Required tasks:
1. In the forum post about turning a YouTube video into text, which parser is passed to GenericLoader?
2. From the forum post about turning a YouTube video into text, copy word for word the part that opens with the words containing "I used the below" and closes with "docs = loader.load()".
3. Carry the forum post about turning a YouTube video into text further, picking up from the point where it stops.

Provided text:
◆ ◆ ◆ ◆ ◆

I used the below code to transcribe you tube video to text as described in the course
from langchain_community.document_loaders.generic import GenericLoader, FileSystemBlobLoader
from langchain_community.document_loaders.parsers import OpenAIWhisperParser
from langchain_community.document_loaders.blob_loaders.youtube_audio import YoutubeAudioLoader
url=“”
save_dir=“”
loader = GenericLoader(
YoutubeAudioLoader([url],save_dir), # fetch from youtube
#FileSystemBlobLoader(save_dir, glob=“*.m4a”), #fetch locally
OpenAIWhisperParser()
)
docs = loader.load()

◆ ◆ ◆ ◆ ◆

Information shown:
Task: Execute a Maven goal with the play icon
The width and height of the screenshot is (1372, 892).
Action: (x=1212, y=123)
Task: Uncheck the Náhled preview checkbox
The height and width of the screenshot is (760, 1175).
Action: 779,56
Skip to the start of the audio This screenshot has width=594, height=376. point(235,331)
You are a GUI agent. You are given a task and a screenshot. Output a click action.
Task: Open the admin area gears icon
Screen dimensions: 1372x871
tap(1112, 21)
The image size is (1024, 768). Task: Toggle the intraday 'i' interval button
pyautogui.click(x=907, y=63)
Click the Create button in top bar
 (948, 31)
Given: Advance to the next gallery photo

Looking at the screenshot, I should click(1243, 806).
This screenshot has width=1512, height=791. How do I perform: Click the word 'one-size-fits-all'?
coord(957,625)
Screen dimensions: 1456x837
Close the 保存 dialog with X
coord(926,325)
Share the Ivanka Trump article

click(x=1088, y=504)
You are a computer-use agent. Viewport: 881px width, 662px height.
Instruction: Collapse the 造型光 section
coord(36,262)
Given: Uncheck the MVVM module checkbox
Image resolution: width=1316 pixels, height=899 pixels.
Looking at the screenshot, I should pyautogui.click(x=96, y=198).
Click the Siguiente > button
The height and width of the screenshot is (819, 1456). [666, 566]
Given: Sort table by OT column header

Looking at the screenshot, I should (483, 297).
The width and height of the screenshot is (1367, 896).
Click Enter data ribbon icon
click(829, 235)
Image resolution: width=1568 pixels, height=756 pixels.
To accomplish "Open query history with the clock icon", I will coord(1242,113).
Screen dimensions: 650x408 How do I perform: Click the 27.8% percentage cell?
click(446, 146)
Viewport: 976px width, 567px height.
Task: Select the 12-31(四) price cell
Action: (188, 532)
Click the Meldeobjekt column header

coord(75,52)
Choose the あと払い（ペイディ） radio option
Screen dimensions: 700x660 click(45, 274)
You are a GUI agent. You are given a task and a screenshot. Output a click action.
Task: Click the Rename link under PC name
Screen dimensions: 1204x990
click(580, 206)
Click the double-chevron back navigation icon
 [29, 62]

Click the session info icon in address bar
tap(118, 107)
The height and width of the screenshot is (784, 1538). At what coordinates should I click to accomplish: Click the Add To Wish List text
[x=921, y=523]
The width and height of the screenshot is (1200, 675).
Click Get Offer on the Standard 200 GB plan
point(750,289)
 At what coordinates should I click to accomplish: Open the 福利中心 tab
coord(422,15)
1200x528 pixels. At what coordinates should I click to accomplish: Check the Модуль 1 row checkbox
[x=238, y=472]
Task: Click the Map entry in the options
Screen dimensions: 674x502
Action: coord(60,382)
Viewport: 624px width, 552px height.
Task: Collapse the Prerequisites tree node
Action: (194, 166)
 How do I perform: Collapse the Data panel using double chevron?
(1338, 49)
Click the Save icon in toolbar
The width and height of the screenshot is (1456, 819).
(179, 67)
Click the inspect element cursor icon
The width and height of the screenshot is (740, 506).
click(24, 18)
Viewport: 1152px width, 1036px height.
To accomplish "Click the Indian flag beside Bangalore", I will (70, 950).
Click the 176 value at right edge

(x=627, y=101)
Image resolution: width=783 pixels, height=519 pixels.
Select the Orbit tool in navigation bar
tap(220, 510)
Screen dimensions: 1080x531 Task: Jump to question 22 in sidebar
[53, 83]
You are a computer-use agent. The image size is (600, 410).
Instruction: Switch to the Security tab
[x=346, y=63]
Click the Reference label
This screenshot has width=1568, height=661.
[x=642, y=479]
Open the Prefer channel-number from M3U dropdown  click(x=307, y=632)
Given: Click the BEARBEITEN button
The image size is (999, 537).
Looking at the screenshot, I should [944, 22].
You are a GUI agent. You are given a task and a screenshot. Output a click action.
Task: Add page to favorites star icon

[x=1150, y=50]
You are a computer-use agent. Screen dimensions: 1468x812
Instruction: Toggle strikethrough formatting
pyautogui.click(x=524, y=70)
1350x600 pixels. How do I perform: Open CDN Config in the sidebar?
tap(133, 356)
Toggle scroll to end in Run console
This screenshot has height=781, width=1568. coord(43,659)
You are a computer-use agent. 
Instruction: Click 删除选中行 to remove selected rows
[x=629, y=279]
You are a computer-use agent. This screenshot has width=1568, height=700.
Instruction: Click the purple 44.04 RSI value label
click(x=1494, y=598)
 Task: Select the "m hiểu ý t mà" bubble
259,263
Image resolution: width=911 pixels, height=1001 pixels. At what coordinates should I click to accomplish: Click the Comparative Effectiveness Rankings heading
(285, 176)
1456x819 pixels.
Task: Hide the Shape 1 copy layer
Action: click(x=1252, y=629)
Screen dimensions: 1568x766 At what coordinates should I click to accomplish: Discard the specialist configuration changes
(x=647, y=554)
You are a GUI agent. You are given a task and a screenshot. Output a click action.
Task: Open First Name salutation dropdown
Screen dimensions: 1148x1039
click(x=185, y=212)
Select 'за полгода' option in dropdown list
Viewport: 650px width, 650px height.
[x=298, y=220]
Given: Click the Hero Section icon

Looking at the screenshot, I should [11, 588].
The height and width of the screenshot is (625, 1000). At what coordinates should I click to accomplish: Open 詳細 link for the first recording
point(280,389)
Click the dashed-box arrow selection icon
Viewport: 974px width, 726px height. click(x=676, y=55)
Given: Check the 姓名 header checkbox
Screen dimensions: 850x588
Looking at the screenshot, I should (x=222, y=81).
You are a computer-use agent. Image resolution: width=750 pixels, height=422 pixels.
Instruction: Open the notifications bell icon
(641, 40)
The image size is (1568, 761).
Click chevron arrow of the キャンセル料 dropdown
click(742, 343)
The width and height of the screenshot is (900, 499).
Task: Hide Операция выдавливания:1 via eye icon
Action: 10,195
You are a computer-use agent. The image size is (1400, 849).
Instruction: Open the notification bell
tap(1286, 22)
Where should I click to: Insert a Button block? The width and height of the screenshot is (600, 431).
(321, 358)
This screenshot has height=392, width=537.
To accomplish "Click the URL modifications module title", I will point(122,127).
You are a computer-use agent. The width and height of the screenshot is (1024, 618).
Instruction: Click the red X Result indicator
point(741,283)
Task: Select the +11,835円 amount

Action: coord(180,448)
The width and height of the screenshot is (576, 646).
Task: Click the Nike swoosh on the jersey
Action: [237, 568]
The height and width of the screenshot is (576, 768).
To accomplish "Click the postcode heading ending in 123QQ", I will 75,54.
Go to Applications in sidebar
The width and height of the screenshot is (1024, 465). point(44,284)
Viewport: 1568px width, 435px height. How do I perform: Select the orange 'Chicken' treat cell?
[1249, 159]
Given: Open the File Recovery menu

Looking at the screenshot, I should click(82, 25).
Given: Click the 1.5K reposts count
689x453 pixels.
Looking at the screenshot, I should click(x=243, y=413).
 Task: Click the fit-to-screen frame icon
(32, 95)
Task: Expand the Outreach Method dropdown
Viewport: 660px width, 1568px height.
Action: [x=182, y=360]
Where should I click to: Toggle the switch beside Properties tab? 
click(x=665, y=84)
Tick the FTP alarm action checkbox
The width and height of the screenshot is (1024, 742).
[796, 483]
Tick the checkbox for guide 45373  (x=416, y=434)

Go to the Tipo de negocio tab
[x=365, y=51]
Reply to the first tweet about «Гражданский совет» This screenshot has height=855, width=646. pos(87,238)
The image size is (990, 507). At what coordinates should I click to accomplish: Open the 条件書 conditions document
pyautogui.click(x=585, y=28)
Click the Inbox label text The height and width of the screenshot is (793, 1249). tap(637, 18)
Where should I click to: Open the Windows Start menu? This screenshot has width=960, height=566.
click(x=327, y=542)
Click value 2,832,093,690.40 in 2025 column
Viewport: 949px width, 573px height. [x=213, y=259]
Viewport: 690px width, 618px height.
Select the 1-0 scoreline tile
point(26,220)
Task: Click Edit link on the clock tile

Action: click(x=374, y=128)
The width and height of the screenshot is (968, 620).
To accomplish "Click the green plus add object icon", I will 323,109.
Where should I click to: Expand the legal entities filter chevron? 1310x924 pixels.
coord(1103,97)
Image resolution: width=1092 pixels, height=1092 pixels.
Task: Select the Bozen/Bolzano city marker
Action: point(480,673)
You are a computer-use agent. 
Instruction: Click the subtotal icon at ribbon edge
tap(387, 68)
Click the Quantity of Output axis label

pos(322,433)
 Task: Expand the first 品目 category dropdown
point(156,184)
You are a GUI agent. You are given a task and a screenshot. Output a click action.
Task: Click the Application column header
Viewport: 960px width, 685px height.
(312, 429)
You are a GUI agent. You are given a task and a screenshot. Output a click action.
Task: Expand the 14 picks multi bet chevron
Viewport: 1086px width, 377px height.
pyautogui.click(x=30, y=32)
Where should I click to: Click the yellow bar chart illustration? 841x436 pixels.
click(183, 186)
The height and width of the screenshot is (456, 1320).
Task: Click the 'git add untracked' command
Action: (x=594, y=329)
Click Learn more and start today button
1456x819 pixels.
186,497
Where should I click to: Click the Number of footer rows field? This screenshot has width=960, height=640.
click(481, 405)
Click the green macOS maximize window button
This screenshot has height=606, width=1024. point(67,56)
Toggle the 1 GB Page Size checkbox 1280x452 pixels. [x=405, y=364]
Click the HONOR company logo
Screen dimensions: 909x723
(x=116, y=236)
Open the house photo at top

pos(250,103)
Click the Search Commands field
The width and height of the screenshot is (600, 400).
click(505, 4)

◆ ◆ ◆ ◆ ◆

Answers for the exercise:
1. OpenAIWhisperParser

2.
I used the below code to transcribe you tube video to text as described in the course
from langchain_community.document_loaders.generic import GenericLoader, FileSystemBlobLoader
from langchain_community.document_loaders.parsers import OpenAIWhisperParser
from langchain_community.document_loaders.blob_loaders.youtube_audio import YoutubeAudioLoader
url=“”
save_dir=“”
loader = GenericLoader(
YoutubeAudioLoader([url],save_dir), # fetch from youtube
#FileSystemBlobLoader(save_dir, glob=“*.m4a”), #fetch locally
OpenAIWhisperParser()
)
docs = loader.load()

3.
docs[0].page_content[0:500]
on running the code, i see the audio file created at the desired location
[youtube] Extracting URL:
[youtube] 5HcDJ8e9NwY: Downloading webpage
[youtube] 5HcDJ8e9NwY: Downloading tv client config
[youtube] 5HcDJ8e9NwY: Downloading tv player API JSON
[youtube] 5HcDJ8e9NwY: Downloading ios player API JSON
[youtube] 5HcDJ8e9NwY: Downloading m3u8 information
[info] 5HcDJ8e9NwY: Downloading 1 format(s): 140
[download] Data Quality Explained.m4a has already been downloaded
[download] 100% of 3.59MiB
[ExtractAudio] Not converting audio
Quality Explained.m4a; file is already in target format m4a
Transcribing part 1!
Transcribing part 1!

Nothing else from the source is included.